U.S. winger Baker dazzles at Hong Kong Sevens
HONG KONG (AP) — The United States may have fallen agonizingly short in their bid to win the Hong Kong Sevens but there was some consolation for the Eagles when Perry Baker finished as the tournament's leading tryscorer.
The younger brother of 2009 Super Bowl winner Dallas Baker and the nephew of former NFL player and coach Wes Chandler, Baker was the star performer at the biggest tournament in Sevens Rugby, wowing the crowds with his electrifying speed and showmanship.
He scored nine tries in the three-day event, including at least one in each of the six matches he played in to help the Eagles reach the semifinals, their best result in an event dating back to 1976.
Each time Baker touched the ball, the crowd would whoop and holler in expectation and he responded with some breathtaking displays, not only with his pace but also with some NBA-style overhead passes that are rarely seen in rugby, and his animated try celebrations.
"I'm just trying to have fun," he told The Associated Press on Sunday. "And this is a lot of fun.
"I love the game of rugby now and I love all the amazing places we go to. I never dreamt of visiting places like Hong Kong, or Cape Town, or Dubai."
Like a lot of the US Sevens players, Baker was a latecomer to rugby, having played American Football for most his life. He played college football at West Virginia and was signed by the Philadelphia Eagles as a wide receiver in 2011 but injured his knee and never played in the NFL.
He switched to rugby in his home state of Florida and took up the sport full time in 2013 and made his debut for the US national Sevens team a year later.
He was on the US team that went to the Rio Olympics last year and hopes his success will inspire other Americans to take up the sport.
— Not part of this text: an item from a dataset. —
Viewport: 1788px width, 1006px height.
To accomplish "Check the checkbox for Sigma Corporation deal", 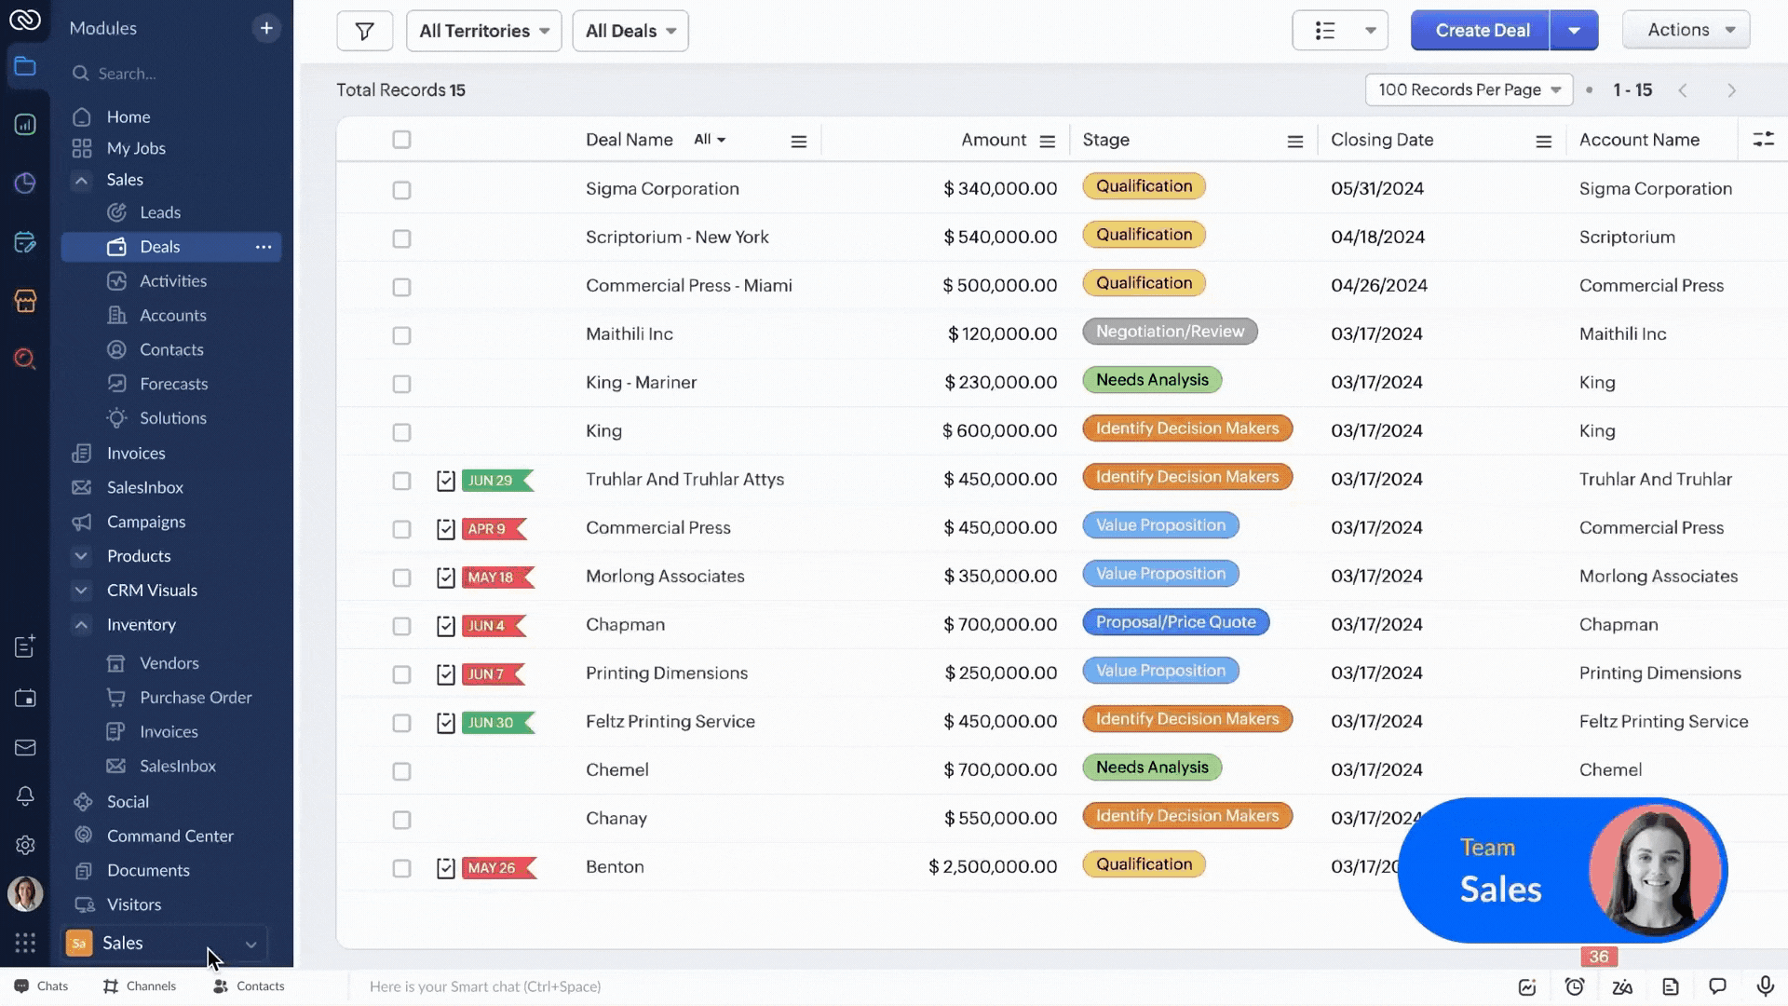I will tap(401, 190).
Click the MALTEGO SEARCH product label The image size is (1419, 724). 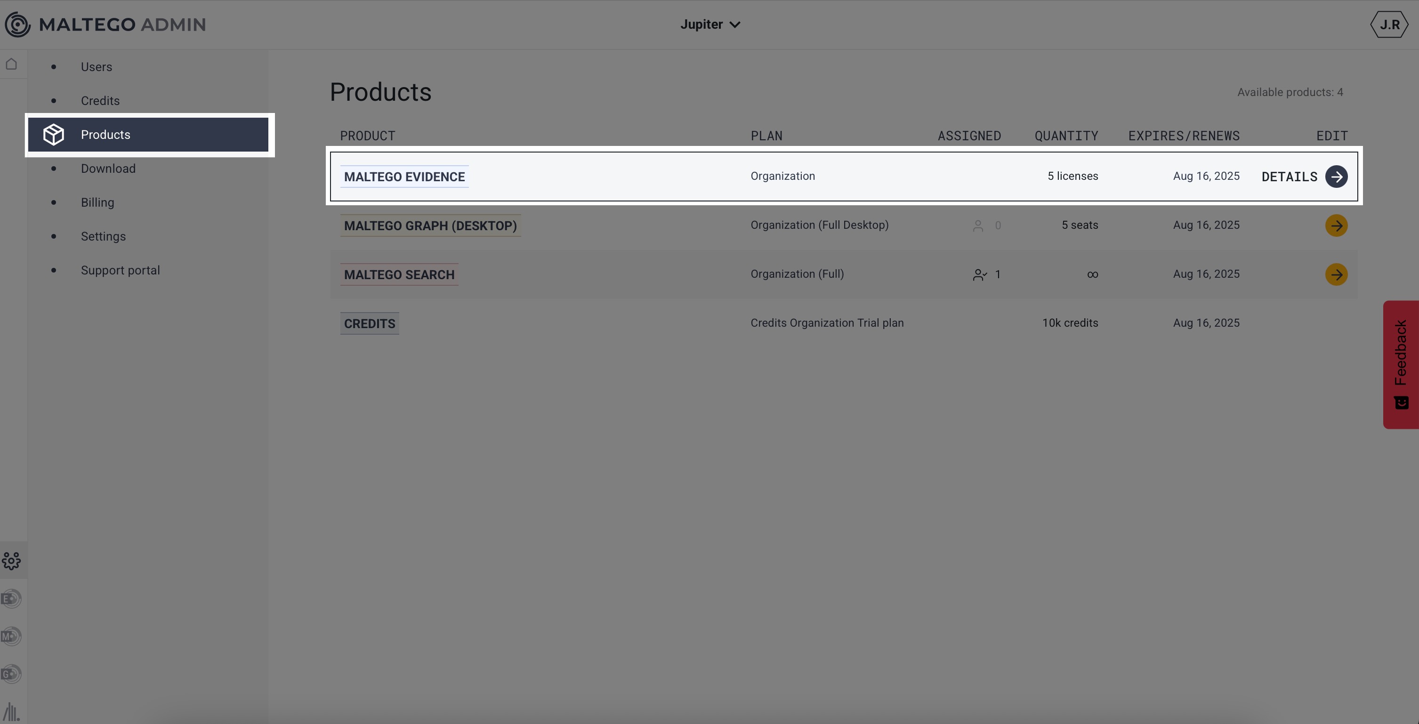click(x=399, y=274)
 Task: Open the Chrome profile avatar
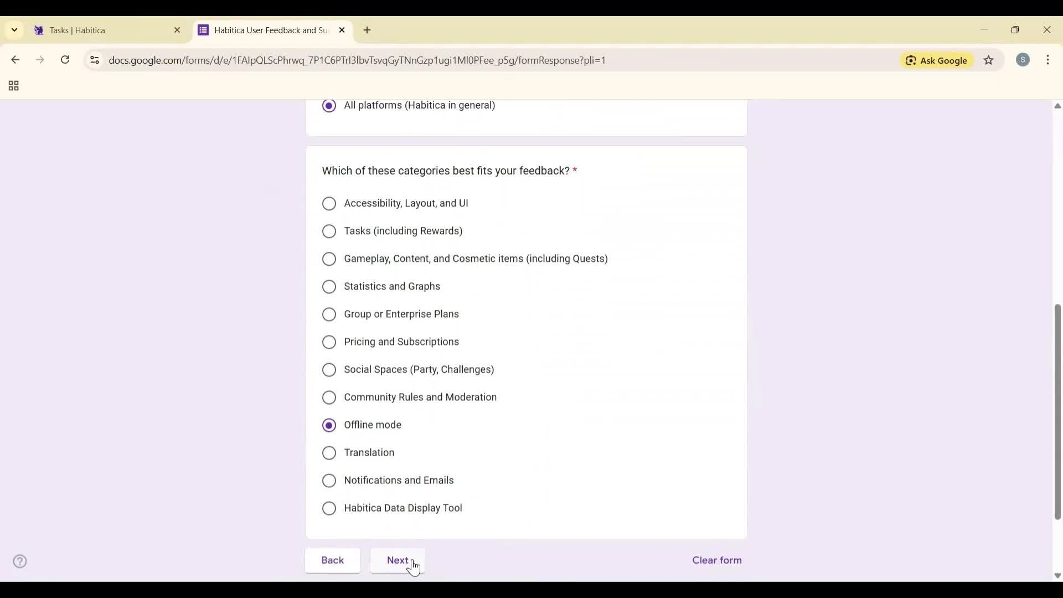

"If I can do, then I feel I've done my job," he said. "It's a great feeling when people message me and ask 'how can I get involved in rugby?' I just love everything about this game and it feels great to be a rugby player."
Baker has become a legitimate star on the Rugby World Sevens circuit, scoring 109 tries in his fledgling career and being selected in last season's Dream Team, and while he looks like a natural, he has had to work harder than most to reach the top.
He already possessed the athletic attributes to make it in Sevens Rugby but had to learn all the rules and tactics to play at the highest level.
The U.S. team head coach Mike Friday, a former England captain, said Perry was a raw talent when he first came to rugby but has now evolved into a genuine world-class rugby player.
"He is a speedster, and yes he is a flying machine but he's a lot more than that," Friday told the AP. "He's done a lot of work behind closed doors, which nobody has seen and it has paid off and he's no longer a crossover player - he's a real rugby player.
"I think that's the biggest compliment people can say about Perry. People who have been in the game a long time, from legacy nations like New Zealand, Australia, England, all look at Perry Baker and now and say he's a proper rugby player. He's a superstar now on the Sevens circuit and he fully deserves it."